Football changed years ago when defenses began trickling back from the scrimmage line to protect against deep passes. You still see a successful long-ball but it is much more difficult to pull off. Heyward-Bey ran a 4.30 at the combine. He’s exactly the type of player Al likes to commission: someone who can go long and put points on the board with the sort of finesse you saw in players like Tim Brown in the 90's.

But, if the Raiders are going to make a successful season out of 2009, Heyward-Bey will have to do something most rookies can’t: change the way the sport is played.

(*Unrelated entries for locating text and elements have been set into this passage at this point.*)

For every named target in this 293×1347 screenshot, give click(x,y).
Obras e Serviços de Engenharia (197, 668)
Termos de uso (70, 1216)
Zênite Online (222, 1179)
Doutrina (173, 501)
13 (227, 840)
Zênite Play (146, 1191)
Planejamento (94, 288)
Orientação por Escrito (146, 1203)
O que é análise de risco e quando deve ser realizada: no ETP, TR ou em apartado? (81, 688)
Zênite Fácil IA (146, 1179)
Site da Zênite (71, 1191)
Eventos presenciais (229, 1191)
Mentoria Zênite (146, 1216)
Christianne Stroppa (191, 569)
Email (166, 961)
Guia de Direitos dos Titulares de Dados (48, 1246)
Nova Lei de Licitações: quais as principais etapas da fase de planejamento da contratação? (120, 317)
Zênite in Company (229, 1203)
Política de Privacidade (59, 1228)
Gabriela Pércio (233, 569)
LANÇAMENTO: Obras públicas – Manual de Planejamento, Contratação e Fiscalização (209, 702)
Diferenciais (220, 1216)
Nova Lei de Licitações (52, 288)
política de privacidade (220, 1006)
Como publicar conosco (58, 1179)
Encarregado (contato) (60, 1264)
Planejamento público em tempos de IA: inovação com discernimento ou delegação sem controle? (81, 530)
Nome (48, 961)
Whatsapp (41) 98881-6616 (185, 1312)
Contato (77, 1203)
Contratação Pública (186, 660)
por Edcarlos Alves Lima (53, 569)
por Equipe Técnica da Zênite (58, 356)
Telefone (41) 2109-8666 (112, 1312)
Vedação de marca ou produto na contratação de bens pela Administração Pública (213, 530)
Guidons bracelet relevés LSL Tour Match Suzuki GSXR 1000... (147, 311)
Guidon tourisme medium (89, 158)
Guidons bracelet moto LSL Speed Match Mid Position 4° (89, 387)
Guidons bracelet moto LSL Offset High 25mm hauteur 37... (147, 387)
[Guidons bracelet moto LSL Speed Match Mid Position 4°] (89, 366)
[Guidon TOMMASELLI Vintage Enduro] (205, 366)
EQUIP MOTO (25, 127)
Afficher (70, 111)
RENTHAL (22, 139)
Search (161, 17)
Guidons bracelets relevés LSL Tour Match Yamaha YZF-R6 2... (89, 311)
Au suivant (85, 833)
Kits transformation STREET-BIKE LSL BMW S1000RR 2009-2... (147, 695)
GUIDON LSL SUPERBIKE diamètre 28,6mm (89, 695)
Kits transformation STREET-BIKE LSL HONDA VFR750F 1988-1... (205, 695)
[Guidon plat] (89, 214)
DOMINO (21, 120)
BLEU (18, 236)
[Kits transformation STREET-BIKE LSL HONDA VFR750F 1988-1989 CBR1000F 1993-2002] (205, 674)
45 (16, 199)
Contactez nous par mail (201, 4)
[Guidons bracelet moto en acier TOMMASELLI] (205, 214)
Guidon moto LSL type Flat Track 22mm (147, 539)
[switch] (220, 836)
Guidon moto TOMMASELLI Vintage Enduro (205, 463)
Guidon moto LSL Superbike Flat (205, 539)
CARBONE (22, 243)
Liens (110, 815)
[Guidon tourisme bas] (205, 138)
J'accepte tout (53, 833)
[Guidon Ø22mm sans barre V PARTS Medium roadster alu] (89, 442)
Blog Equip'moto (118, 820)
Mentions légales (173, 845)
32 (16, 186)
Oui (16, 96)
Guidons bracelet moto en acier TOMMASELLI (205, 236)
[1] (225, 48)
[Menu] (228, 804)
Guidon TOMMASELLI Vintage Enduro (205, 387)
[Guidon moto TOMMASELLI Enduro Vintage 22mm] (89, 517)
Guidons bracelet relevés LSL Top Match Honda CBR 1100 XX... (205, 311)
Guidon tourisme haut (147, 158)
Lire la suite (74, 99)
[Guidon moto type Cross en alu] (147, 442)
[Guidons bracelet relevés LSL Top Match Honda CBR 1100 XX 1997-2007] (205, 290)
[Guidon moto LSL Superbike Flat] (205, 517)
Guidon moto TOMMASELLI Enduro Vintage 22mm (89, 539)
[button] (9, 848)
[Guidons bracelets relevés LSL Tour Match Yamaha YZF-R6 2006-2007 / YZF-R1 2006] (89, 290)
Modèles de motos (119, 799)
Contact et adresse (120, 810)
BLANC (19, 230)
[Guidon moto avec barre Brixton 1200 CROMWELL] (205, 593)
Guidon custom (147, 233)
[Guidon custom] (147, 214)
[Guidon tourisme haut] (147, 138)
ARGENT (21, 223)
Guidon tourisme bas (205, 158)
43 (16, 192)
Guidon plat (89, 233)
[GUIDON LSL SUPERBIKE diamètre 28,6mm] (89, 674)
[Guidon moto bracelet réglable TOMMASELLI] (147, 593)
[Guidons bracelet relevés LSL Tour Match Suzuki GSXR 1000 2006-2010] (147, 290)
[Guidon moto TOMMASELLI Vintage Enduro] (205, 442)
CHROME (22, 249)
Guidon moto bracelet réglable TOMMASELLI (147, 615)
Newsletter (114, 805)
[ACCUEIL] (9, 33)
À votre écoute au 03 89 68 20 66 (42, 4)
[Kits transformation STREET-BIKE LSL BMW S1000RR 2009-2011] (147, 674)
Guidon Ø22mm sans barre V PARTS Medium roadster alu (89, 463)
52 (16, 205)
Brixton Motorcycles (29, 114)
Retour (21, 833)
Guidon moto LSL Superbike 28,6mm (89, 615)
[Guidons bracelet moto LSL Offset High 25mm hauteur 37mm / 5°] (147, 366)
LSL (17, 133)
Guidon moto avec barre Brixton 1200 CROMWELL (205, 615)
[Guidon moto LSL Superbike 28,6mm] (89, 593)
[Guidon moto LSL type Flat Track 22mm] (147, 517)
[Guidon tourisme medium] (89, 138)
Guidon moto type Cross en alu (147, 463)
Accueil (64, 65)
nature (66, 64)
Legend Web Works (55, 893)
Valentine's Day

The Raiders also named Tom Cable, former Raiders offensive line coach, head coach in February. The decision is another no-brainer if you know the inner workings of the Raiders. The organization is nearly incestuous in its loyalty to one another. John Madden still talks about the old days with Al, how Al would be his first phone call if things went sour. Promoting from within the organization will yield smooth tranistions and a more tight-knit club.

So where does that leave us? A demoralized team being dragged along by an old-timer’s memories of glory? A team about to win back their fans with a rocket-fast kid from Maryland?

My estimation is that the Raiders will show significant progress but fall short of making it to the playoffs. New QB Jeff Garcia will need to show strength in an arm that has failed him in the past in order to make best use of Heyward-Bey’s abilities. And Cable will need to step up his game to set up a workable formation with the table Al has set for him.

But, in the miraculous case in which these two things play out perfectly, the Raiders have a chance to, at the very least, appease the woes of their devoted fans.